De ahí los objetivos reales de la Alianza del Pacífico, fundada por Colombia, Perú Chile y México, centrada en parte en impulsar la colaboración neoliberal en el área y rescatar el ALCA, aunque hoy por hoy su propósito prioritario es servir de caballo de Troya a los Estados Unidos para desarticular el proceso de integración entre nuestros pueblos y dar al traste con los gobiernos progresistas.
De la importancia que Washington le concede a esa “Santa” Alianza retrógrada, dan fe sus siete cumbres en un plazo muy breve, la última en Cali, bajo la férula de su anfitrión: Juan Manuel Santos, lo que llevó al politólogo argentino Atilio Borón, a preguntarse:
“¿Qué explicación tiene que países como España, Australia, y Japón, que hoy día poseen el estatus de observadores, hayan declarado que solicitarán su adhesión para convertirse en miembros plenos de la AP durante el 2013?» Eso, de por sí indica la magnitud de la urdimbre de esta quinta columna, que evidencia devenir confabulación internacional de la derecha.
Tales aprensiones las pueden ilustrar las recientes visitas al área, de Joseph Biden, el vicepresidente yanqui, y de Roger Noriega, exfuncionario del Departamento de Estado, quien estuvo en Colombia por los días del encuentro de Cali, al parecer tejiendo la conjura que ahora sale a flote con las “iniciativas” de Santos.
Pero hay más. Se confirmó que Santos aspira a la reelección enlas elecciones del 2014 y existía la opinión bastante generalizada de que sus posibilidades dependían de los resultados que se obtuvieran con las FARC en las tratativas de paz en La Habana.
Ahora se dice que las últimas acciones del Presidente están encaminadas a ganar apoyo en la oligarquía colombiana y especialmente en el entorno del ex mandatario Álvaro Uribe Vélez, con un fuerte aparato político, pero envuelto en escándalos que impedirían su candidatura al menos por el momento.
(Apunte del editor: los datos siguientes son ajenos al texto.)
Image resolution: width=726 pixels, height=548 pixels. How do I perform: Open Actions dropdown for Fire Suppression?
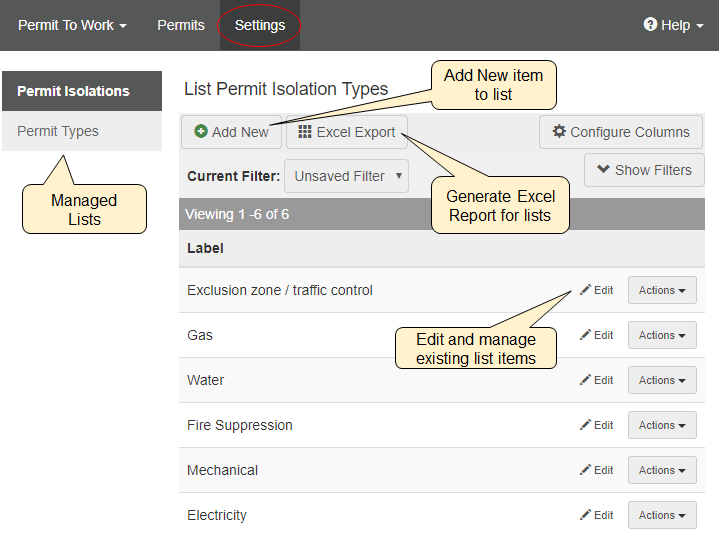tap(662, 425)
Si en Colombia existiese verdadera democracia participativa y no un estado clientelar erigido sobre el chantaje, la corrupción y el crimen, Santos nunca podría lograr la reelección por la vía de las urnas en un país con cientos de miles de desplazados por la guerra, de viudas y huérfanos incontables a manos de los escuadrones de la muerte, y la violencia del Ejército, sostén de la oligarquía nativa.
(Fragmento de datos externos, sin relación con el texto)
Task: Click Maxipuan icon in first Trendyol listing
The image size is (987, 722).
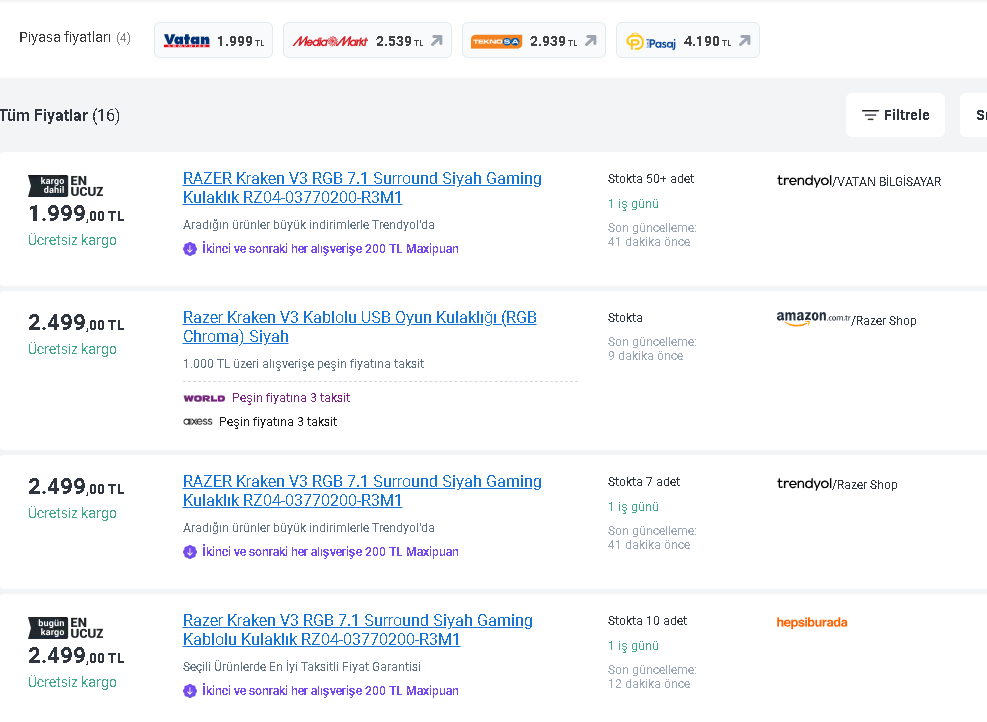Action: [190, 249]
En lo que toca a la OTAN, el Presidente acaba de hacer el ridículo cuando la dirección de esa cofradía agresiva desautorizó sus palabras sobre un posible ingreso, por razones “geográficas”, y en lo que atañe a la Alianza del Pacífico, esta tiene la fragilidad de las históricamente difíciles relaciones entre dos de sus miembros: Perú y Chile, enfrentados por disputas territoriales.
Otro importante punto en contra de la AP es la enorme y creciente dependencia de esas dos naciones del comercio y los empréstitos chinos, lo que por lógica –y por fortuna- ejercerá presión sobre ellos a tenor de las relaciones estratégicas que sostiene Beijing con la CELAC, la UNASUR, y el ALBA. Una potencia mundial –lo demuestra la práctica- no suele actuar en contra de sus intereses.